A pope on an essential but incomplete mission

In 1984, John Paul II's trip to Canada was worthy of a rock star tour.

A pope on an essential but incomplete mission

In 1984, John Paul II's trip to Canada was worthy of a rock star tour. Crowds were coming. Media coverage was massive.

In 2022, the penitential pilgrimage of Pope Francis is at the antipodes.

It's more dramatic. Less spectacular. More meaningful. Crowds, therefore, are more sparse.

Papal trips always involve their share of public relations and self-interested proselytizing. This one, much less. The reason is the very object of the journey.

Pope Francis is seeking to set his Church on a path of some lucidity about the revolting role it has long played in his “management” of residential schools for Indigenous children.

From 1836 to 1996, these cursed places were infernal machines to dehumanize more than 150,000 First Nations children. They broke their family ties and banned their cultures and languages.

Girls and boys were beaten. Hungry. violated. For many, until death ensues.

These residential schools were federally funded as part of a racist policy with genocidal intent.

They were also approved by the provincial governments and “subcontracted” to the clergy of Christian religions, the majority of whom were Catholic priests.

Last to apologize

The last to offer his apologies in this long list of accomplices, Pope Francis came to ask forgiveness from the indigenous nations. His request necessarily calls for a response, negative or positive.

Considering the unimaginable magnitude of the trauma caused to all these children, survivors and descendants, the answer will depend on each and every one of them. Forgiveness is never a compulsory path.

Facing the Vatican, for the First Nations, it is nevertheless a first step, which they have been waiting for a long time. For the pope, this is the beginning of a possible reconciliation.

For it to be realized in the coming years, his request for forgiveness will however require concrete gestures of reparation. Not only from him, but from the Vatican as an institution.

Systemic

To do this, however, Pope Francis will have to demonstrate complete lucidity.

Because, until last night, he still refused to recognize two crucial elements in the horror of boarding schools.

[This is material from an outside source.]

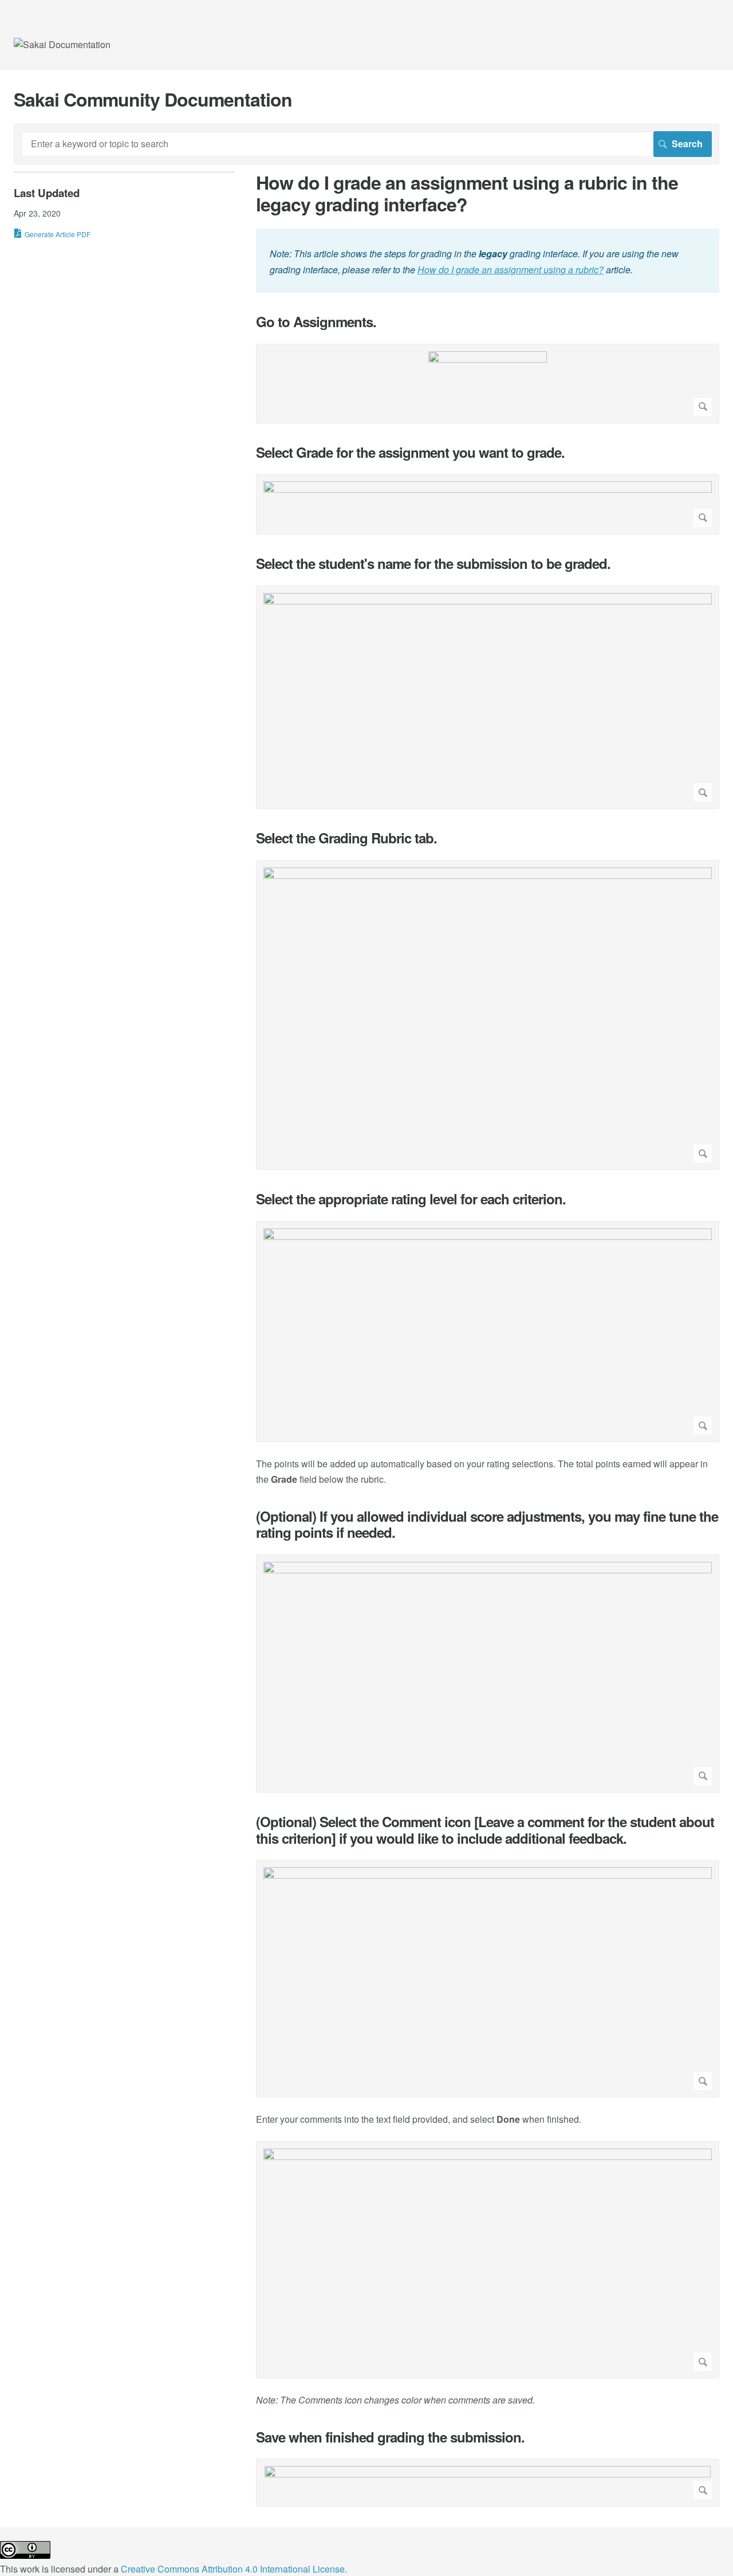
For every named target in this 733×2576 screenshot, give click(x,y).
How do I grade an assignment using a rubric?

First, the multiple sexual assaults suffered by Aboriginal children at the hands of priests. However, last night, a dramatic turn of events. Finally, for the first time, the pope spoke of “sexual abuse committed against minors and vulnerable persons”.

Like what, the many criticisms of his silence, heard within the First Nations, have reached him.

The remaining missing element is the recognition of the ultimate responsibility of the Catholic Church as an institution of power.

The Pope instead chose to limit himself to pointing out that of “many Christians for the evil committed against the indigenous peoples”.

From the governments to the cassocked executors of the Vatican, this “evil” was nevertheless of an institutional and systemic nature.

The extent of the continuing damage inflicted on First Nations bears witness to this.

Without the full recognition of reality, the path towards reconciliation opened by Pope Francis promises to be difficult.

Its mention made in extremis of sexual abuse could however facilitate the following things.

Full recognition of the abuses imposed on the First Nations under the complicit yoke of the Catholic Church promises to be essential to any reconciliation.